SchrodingersMeerkat
trash mammal
Without friends I would
- go to work
- come home
- and sleep,
Those would be the most significant aspects of my life.
With friends I can
- discuss a thought or idea I've had
- be there for them when I have something to offer, when they want to discuss something, or it's an activity I can help with
- enjoy a beer or two with them and have a break from the anxiety and fears I have a lot of the time
- go to places I consider cool, without feeling out of place, such as
o theme parks
o museums
o country walks
o a good movie in a cinema with armchairs and footstools and no annoying talking
o and many other things I find enjoyable
How important are they? I hadn't considered it like that before, I'd always just seen it as life is more enjoyable with friends -- when the friendships are working well. That's why I find it worth the effort it takes to maintain friendships.

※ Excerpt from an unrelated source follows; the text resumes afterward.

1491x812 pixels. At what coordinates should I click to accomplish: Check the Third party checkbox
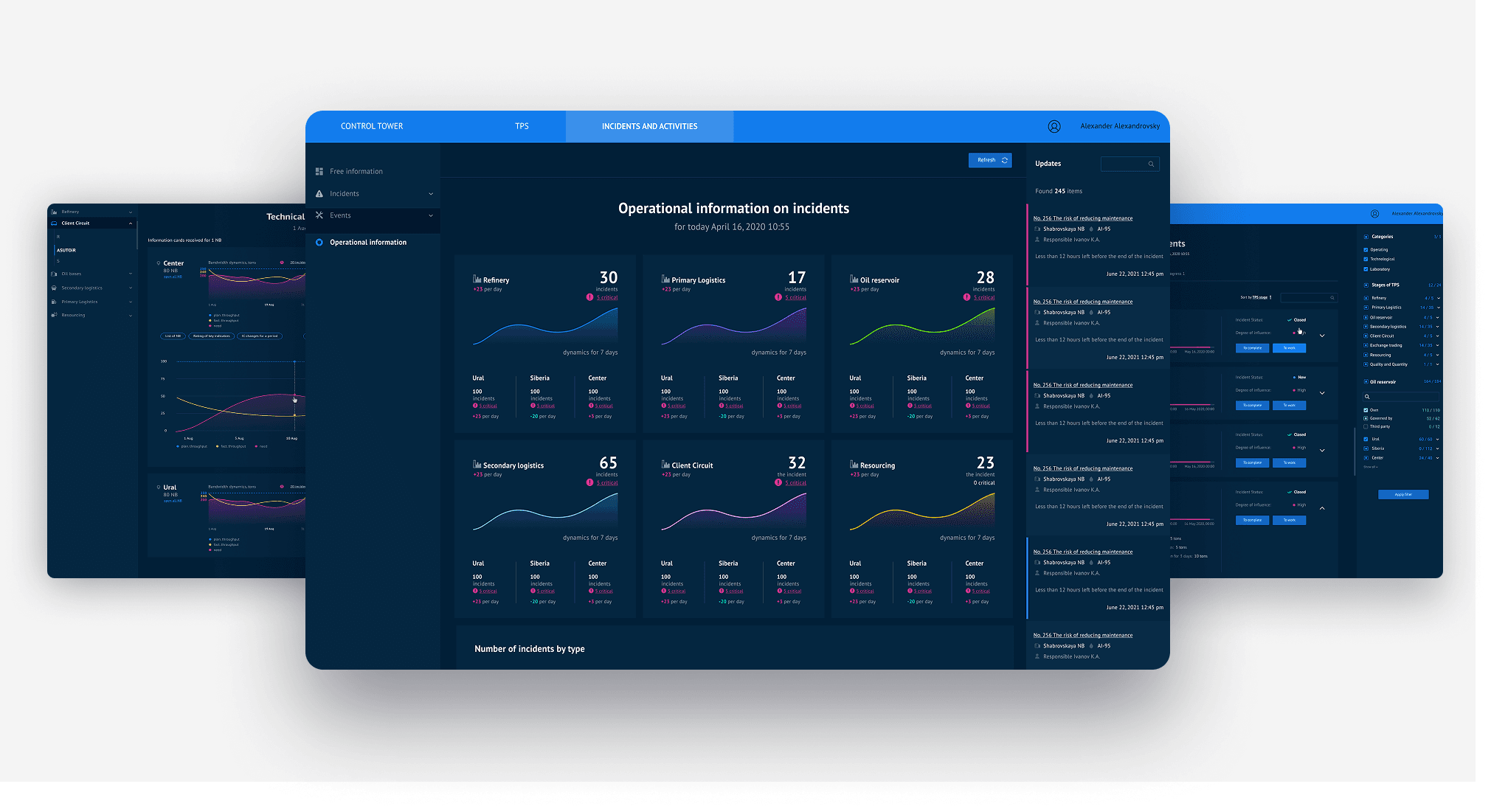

But how important are friends? I can live without my friends, but it would be a much harder life, with much more isolation and a feeling that other people are scary and just don't get me. But also, thinking of the good friends I'm no longer in contact with, it feels like there are activities or topics I no longer know how to do, or to talk about, and it feels like a part of me died with the ending of the friendship.
How do you get friends? Ask exploratory questions - such as 'what do you like about xyz', or 'are you looking forward to abc'? There are other ways or doing it, but this I find the most sincere way.

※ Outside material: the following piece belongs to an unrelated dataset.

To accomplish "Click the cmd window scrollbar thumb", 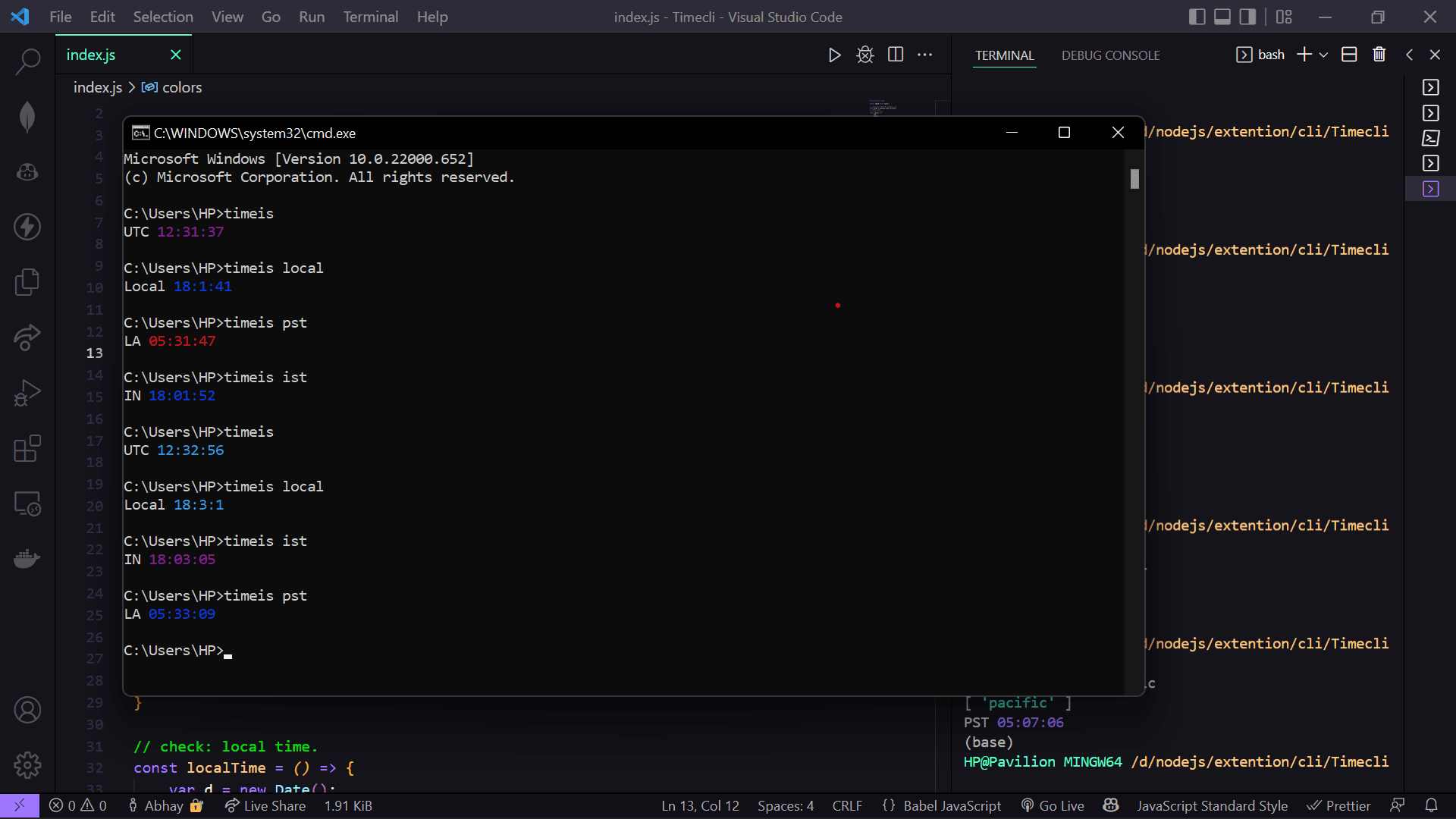I will [1134, 179].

What do you do with them? See what I wrote above on what I can do with friends.
How do you keep them? You need to find a way to have the space you need to yourself respected without it ending the friendship. Of course there are other parts to it, such as don't treat them like a piece of ****, but those are easy to do! Getting the issue of your space being respected is the hard bit, and for me it's the main aspect of maintaining friends.
Why do we need them? See what I wrote above about how important are friends.
What if the people I'm expected to make friends with don't answer my questions or just cut me off when I answer their's? What if they treat ME like ****? IDK, I always feel like I'm being interrogated for some kind of crime when trying to socialize. No one wants to talk about what I want to talk about and what they want to talk about is boring and I KNOW I'm NEVER going to form any lasting connections with these people. Why can't I just talk to people about the things I want to talk about on my own terms on the internet? Why does my case worker insist everything has to be in person?